The wretchedness of a scheme to Box
Hill was in Emma’s thoughts all the evening.
How it might be considered by the rest of the party,
she could not tell. They, in their different
homes, and their different ways, might be looking
back on it with pleasure; but in her view it was a
morning more completely misspent, more totally bare
of rational satisfaction at the time, and more to
be abhorred in recollection, than any she had ever
passed. A whole evening of back-gammon with
her father, was felicity to it. There, indeed,
lay real pleasure, for there she was giving up the
sweetest hours of the twenty-four to his comfort;
and feeling that, unmerited as might be the degree
of his fond affection and confiding esteem, she could
not, in her general conduct, be open to any severe
reproach. As a daughter, she hoped she was not
without a heart. She hoped no one could have
said to her, “How could you be so unfeeling to
your father?— I must, I will tell you truths
while I can.” Miss Bates should never
again—no, never!

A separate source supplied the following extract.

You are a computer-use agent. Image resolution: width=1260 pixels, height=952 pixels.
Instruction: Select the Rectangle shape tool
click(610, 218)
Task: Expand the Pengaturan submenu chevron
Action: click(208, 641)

If attention, in
future, could do away the past, she might hope to
be forgiven. She had been often remiss, her
conscience told her so; remiss, perhaps, more in thought
than fact; scornful, ungracious. But it should
be so no more. In the warmth of true contrition,
she would call upon her the very next morning, and
it should be the beginning, on her side, of a regular,
equal, kindly intercourse.
She was just as determined when the
morrow came, and went early, that nothing might prevent
her. It was not unlikely, she thought, that
she might see Mr. Knightley in her way; or, perhaps,
he might come in while she were paying her visit.

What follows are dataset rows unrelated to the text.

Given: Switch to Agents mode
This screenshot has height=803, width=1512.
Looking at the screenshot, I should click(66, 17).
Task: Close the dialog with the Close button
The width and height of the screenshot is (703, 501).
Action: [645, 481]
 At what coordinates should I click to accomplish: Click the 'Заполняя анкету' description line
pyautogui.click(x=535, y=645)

She had no objection. She would not be ashamed
of the appearance of the penitence, so justly and
truly hers. Her eyes were towards Donwell as
she walked, but she saw him not.
“The ladies were all at home.”
She had never rejoiced at the sound before, nor ever
before entered the passage, nor walked up the stairs,
with any wish of giving pleasure, but in conferring
obligation, or of deriving it, except in subsequent
ridicule.
There was a bustle on her approach;
a good deal of moving and talking. She heard
Miss Bates’s voice, something was to be done
in a hurry; the maid looked frightened and awkward;
hoped she would be pleased to wait a moment, and then
ushered her in too soon. The aunt and niece
seemed both escaping into the adjoining room.
Jane she had a distinct glimpse of, looking extremely
ill; and, before the door had shut them out, she heard
Miss Bates saying, “Well, my dear, I shall say
you are laid down upon the bed, and I am sure you are
ill enough.”
Poor old Mrs. Bates, civil and humble
as usual, looked as if she did not quite understand
what was going on.
“I am afraid Jane is not very
well,” said she, “but I do not know; they
tell me she is well. I dare say my daughter
will be here presently, Miss Woodhouse. I hope
you find a chair. I wish Hetty had not gone.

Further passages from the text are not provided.